The fear at the heart of the death-panel debate was a fear about the loss of autonomy: that a group of anonymous bureaucrats would make the decisions that ought to be reserved for the terminally ill.
That’s a terrible system. No Democrat, Republican, nor any health-policy expert I’ve talked to sees that as the right approach for America.
But they also point out that our haphazard approach to death isn’t especially good at respecting the rights of the dying, either. We don’t like to think about death — and so we don’t. The death-panel debate affirmed that legislating end-of-life issues is terrible politics, so politicians simply avoid it. The result isn’t a more compassionate policy, but a vacuum of policy.

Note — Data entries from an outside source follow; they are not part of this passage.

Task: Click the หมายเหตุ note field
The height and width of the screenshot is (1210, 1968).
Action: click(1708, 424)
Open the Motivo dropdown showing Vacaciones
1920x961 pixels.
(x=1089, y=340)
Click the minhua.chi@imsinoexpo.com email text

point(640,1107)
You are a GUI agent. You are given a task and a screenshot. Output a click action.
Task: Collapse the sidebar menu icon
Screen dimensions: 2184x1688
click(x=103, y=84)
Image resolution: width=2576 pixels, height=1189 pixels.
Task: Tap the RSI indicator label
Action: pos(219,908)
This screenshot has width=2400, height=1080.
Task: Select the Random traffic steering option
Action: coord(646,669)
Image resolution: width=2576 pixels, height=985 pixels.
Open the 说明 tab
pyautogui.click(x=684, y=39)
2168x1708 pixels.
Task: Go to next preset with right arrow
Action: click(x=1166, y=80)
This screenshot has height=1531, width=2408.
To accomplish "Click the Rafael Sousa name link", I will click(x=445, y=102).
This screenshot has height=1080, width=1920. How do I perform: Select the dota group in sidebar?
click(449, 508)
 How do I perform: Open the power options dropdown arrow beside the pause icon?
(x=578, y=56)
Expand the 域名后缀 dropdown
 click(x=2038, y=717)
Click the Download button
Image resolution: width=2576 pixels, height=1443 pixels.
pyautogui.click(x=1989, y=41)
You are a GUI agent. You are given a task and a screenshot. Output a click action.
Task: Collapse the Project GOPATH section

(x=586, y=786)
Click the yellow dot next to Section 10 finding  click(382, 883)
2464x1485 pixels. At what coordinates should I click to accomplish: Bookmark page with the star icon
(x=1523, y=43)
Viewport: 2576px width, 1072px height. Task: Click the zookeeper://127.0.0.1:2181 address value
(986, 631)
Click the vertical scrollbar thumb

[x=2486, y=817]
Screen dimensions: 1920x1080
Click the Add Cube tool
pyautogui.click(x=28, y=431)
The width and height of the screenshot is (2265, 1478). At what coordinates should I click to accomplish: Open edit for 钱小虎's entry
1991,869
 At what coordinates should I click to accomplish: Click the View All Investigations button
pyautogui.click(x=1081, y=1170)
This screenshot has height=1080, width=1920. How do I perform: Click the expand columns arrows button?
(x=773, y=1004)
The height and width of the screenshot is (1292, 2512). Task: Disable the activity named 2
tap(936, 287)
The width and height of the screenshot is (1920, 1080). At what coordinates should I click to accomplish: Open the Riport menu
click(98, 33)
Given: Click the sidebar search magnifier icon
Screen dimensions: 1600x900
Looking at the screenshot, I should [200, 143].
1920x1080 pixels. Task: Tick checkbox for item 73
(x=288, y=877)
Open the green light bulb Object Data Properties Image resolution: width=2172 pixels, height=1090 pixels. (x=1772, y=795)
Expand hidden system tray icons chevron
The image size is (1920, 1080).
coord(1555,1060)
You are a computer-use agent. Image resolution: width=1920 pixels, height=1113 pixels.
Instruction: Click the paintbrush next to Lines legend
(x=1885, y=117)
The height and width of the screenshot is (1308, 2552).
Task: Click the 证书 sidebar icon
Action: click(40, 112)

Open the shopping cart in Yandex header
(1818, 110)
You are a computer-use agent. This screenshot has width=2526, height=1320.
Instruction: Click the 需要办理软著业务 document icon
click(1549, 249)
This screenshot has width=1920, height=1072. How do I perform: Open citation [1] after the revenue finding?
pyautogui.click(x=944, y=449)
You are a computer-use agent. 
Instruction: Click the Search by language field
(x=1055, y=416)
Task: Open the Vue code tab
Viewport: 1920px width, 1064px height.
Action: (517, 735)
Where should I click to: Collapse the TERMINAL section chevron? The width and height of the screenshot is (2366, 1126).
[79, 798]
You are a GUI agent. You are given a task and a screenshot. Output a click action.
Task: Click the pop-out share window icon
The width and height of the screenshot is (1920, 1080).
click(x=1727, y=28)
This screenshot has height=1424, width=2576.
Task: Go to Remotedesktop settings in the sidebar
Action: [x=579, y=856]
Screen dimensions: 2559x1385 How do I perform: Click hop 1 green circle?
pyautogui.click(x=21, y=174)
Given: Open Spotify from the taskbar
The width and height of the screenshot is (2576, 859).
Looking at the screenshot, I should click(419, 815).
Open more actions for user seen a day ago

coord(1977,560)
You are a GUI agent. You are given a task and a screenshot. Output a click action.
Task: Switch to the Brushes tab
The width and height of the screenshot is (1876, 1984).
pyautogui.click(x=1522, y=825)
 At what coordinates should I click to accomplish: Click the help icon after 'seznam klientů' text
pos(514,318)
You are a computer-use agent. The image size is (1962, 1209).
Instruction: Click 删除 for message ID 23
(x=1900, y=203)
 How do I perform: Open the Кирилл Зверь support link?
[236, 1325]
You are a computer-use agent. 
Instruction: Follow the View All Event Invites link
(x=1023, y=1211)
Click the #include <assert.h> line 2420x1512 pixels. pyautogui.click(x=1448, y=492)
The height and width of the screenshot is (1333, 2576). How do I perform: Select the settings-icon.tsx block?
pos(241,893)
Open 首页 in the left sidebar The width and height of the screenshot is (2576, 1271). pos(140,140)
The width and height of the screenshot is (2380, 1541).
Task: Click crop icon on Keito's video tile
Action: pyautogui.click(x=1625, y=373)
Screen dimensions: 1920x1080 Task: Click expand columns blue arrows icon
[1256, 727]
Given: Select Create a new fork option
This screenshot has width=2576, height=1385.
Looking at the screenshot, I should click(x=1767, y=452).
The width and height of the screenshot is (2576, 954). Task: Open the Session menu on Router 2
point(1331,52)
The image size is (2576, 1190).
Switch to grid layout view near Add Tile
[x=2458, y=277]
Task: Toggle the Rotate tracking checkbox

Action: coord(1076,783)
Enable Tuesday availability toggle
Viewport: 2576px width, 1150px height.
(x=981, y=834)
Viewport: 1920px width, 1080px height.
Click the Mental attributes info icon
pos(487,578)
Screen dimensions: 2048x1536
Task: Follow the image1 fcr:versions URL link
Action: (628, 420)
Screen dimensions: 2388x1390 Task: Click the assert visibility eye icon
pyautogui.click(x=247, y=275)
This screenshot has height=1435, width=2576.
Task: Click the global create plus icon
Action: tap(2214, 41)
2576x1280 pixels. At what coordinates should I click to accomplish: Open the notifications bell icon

The dearth of debate and discussion doesn’t eliminate the difficult, heart-wrenching decisions that patients, doctors, and their families must make at the end of life. It arguably exacerbates them: not paying doctors to discuss end-of-life issues with Medicare patients, for example, likely means they know less about what patients want at the end of life. By the time the issue simply can’t be ignored, it’s often too late — the patient is already incapacitated or too delirious to articulate his or her priorities.
Much like nursing homes get to decide who eats what, and when, unarticulated end-of-life decisions get outsourced to family members and doctors who make their best guess at what a loved one would have wanted. Patients, in a way, end up living the exact scenario that the death-panel rhetoric made so fearsome: giving over decisions about their last moments of life to another party.
There’s a beautiful story that Gawande tells in his book, about a man named Jack Block. At 74, he had to decide whether to undergo a surgery to remove a mass growing on his neck. The procedure ran a 20 percent chance of paralyzing him from the neck down — but without it, the growth would definitely leave him unable to move his legs or arms.
This is the moment, Gawande argues, that there has to be a discussion about what makes life worth living. Gawande interviews his daughter, Susan, who is a palliative-care specialist. And even though this is her line of work, she tells him that the conversation about this surgery was “really uncomfortable:”
We had this quite agonizing conversation where he said — and this totally shocked me — ‘Well, if I’m able to eat chocolate ice cream and watch football on TV, then I’m willing to stay alive. I’m willing to go through a lot of pain if I have a shot at that.’
Susan says this wasn’t the answer she expected; she didn’t even remember her father watching football. But just hearing what mattered — knowing what Jack would consider a life worth living — ended up guiding all further decisions. When Susan’s father developed spinal bleeding, she asked the surgeons: will he be able to watch football and eat ice cream? The answer was yes. They kept going with treatment, until the answer was no.
“Few people have these conversations, and there is good reason for anyone to dread them,” Gawande writes. “They can unleash difficult emotions. People can become angry or overwhelmed. Handled poorly, the conversations can cost a person’s trust. Handled well, they can take real time.”
But these conversations could be the starting point for a health-care system that cares just as well for patients who will heal as those who will not. They’re the place where autonomy gets defined for each patient: whether a life worth living means one where they are able to see friends, or drive their car, or eat chocolate ice cream, or the millions of other things they may hold dear. Those conversations don’t happen now. And as long as that’s the case, all of our autonomy, as we inevitably grow old and become more dependent, is at risk.